Transthyretin Ser6 as a neutral polymorphism in familial amyloidotic polyneuropathy

Over fifty transthyretin variants have been described, mostly in patients with familial amyloidoses (familial amyloidotic polyneuropathy (FAP) and familial amyloidotic cardiomyopathy (FAC)). Other TTR variants, including TTR Ser6, have been found in screening studies of the ''normal'' population and apparently are non-pathogenic. The role of TTR mutations in amyloid formation is not yet fully understood and it is relevant to study individuals carrying two TTR variants, to examine the possible interaction of such variants in amyloidogenesis. We previously reported that TTR Ser6 is a common polymorphism. To investigate whether this variant might have an effect on TTR amyloidogenicity and clinical disease expression, we have screened for TTR Ser6 in 85 patients carriers of TTR Met30 and 12 patients with senile systemic amyloidosis (SSA). Among the FAP patients, seven were found to be compound heterozygotes carrying also Ser6 on the other allele. No Ser6 allele was found in individuals with systemic senile amyloidosis (SSA).
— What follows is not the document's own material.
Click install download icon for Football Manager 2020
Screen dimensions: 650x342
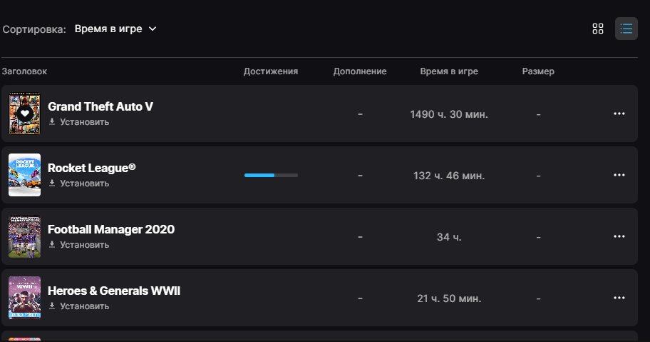(52, 244)
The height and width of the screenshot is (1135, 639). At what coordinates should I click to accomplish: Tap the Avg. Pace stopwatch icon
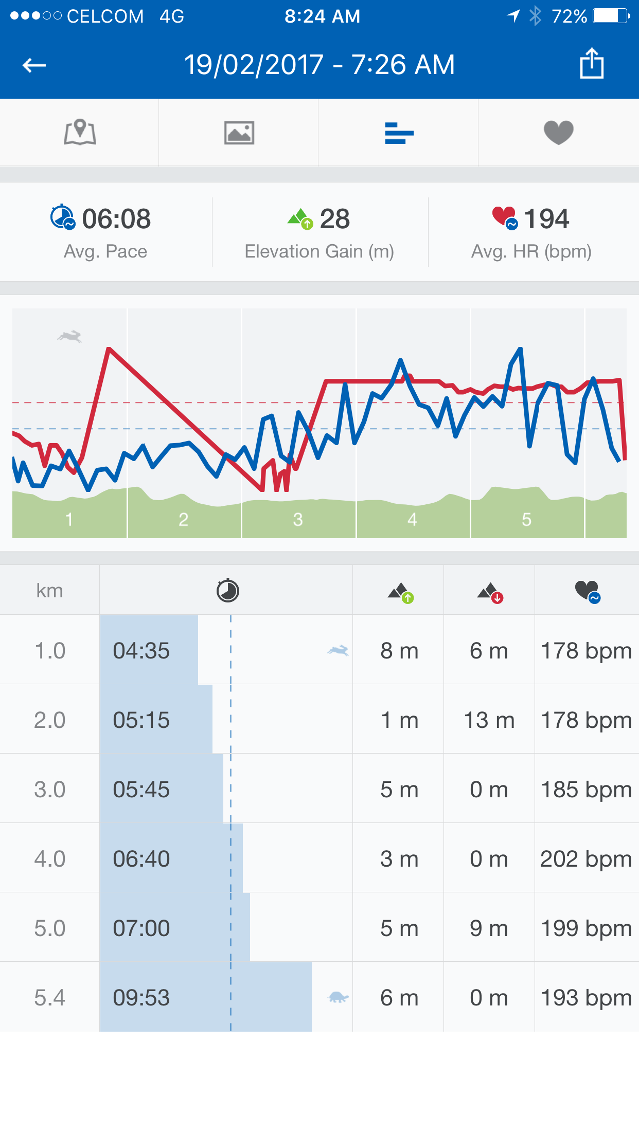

As expected the TTR Ser6 allele frequency among the TTR Met30 carriers (both in Portuguese and Swedish populations) was similar to the frequency found for this mutation in Caucasians without amyloidosis, furthermore, the presence of TTR Ser6 did not seem to influence the clinical expression of FAP in the compound heterozygotes, and/or have an effect on the age of onset of the disease. Our results further support the hypothesis that TTR Ser6 is a neutral polymorphism in regard to amyloid formation and the clinical manifestations of FAP.